Vincent s’occupe quotidiennement de sa mère, Maryse, âgée de 82 ans. « Le diagnostic est tombé il y a six ans : Alzheimer. Au début, je ne vous le cache pas, je n’ai pas voulu croire que cette femme si vive, indépendante et dévouée aux autres, perdait peu à peu la mémoire, pour ne pas dire l’esprit. Mais prendre mes responsabilités et accepter d’inverser les rôles m’a fait beaucoup grandir, même à mon âge ! Certes, elle a besoin de moi. Mais moi aussi j’ai besoin d’être auprès d’elle, de l’accompagner, de prendre soin d’elle. Besoin de lui donner, à elle qui m’a tant donné. De l’aimer autrement, pour encore longtemps. »

Nous sommes tous concernés

Comme Vincent, ils sont 11 millions de Français à veiller sur un proche. « Tout un chacun peut devenir un jour aidant », déclare le collectif “Je t’aide”, à l’origine de la Journée nationale des aidants familiaux. Le 6 octobre de chaque année, des événements sont organisés partout en France pour sensibiliser la société à ce rôle si particulier que tous nous pouvons un jour avoir à jouer. « Un enfant, un conjoint, un parent, un proche peuvent se retrouver dans une situation de handicap, de perte d’autonomie ou de maladie », rappelle le collectif.
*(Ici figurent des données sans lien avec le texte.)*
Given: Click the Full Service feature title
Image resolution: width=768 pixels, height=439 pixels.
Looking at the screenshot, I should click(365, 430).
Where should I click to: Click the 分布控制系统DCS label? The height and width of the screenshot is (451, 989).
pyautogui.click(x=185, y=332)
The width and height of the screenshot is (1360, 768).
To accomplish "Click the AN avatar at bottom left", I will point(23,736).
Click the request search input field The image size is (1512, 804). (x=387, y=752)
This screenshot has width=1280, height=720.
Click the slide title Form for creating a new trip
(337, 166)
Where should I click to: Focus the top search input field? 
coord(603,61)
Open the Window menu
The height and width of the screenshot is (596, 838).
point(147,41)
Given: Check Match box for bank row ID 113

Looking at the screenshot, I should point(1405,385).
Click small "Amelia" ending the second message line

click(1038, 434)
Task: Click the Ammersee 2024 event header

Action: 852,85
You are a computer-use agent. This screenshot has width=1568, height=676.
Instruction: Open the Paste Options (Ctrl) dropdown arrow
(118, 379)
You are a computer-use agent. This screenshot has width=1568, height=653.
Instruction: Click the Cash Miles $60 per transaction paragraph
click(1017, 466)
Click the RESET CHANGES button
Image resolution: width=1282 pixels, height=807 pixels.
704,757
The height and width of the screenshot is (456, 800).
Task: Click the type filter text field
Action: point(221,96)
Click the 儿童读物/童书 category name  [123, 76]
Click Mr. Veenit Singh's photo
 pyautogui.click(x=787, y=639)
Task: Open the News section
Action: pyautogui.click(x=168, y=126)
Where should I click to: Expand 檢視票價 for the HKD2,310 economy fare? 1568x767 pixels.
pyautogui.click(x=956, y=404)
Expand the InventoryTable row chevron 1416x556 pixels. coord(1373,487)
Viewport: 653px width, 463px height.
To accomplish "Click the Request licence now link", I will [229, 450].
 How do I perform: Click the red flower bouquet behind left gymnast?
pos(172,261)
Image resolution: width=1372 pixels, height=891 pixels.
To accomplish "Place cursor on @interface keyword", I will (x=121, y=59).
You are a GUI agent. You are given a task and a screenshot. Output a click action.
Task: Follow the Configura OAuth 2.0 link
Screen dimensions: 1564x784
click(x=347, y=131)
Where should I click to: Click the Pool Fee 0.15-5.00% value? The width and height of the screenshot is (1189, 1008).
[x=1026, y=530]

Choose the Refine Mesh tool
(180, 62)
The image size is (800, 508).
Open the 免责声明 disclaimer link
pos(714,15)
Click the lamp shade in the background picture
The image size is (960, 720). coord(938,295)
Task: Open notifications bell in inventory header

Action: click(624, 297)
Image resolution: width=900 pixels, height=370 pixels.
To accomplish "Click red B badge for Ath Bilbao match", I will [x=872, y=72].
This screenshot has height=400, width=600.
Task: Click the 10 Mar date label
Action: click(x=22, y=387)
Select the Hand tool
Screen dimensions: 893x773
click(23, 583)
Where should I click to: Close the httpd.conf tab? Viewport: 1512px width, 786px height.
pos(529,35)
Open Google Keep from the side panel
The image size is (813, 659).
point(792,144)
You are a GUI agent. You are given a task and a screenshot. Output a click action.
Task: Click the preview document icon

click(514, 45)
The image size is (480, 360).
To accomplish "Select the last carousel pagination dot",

Nous sommes tous concernés

Certes, pour ceux qui ne sont pas tout à fait concernés, la mission peut sembler délicate et le rôle, pas vraiment sur mesure. Dans une enquête effectuée par l’Ifop en 2017, on apprend que « 82 % des Français sont inquiets à l’idée de devenir aidant, que plus de 1 sur 2 pense n’être “probablement pas” ou “certainement pas” capable de remplir une mission d’aidant familial et que 88 % estiment nécessaire la création d’un statut officiel pour les aidants familiaux ». Mais c’est la peur de l’inconnu qui alimente nos doutes. Les aidants ont, eux, sans doute sur le tas, appris à « aimer autrement, pour encore longtemps ».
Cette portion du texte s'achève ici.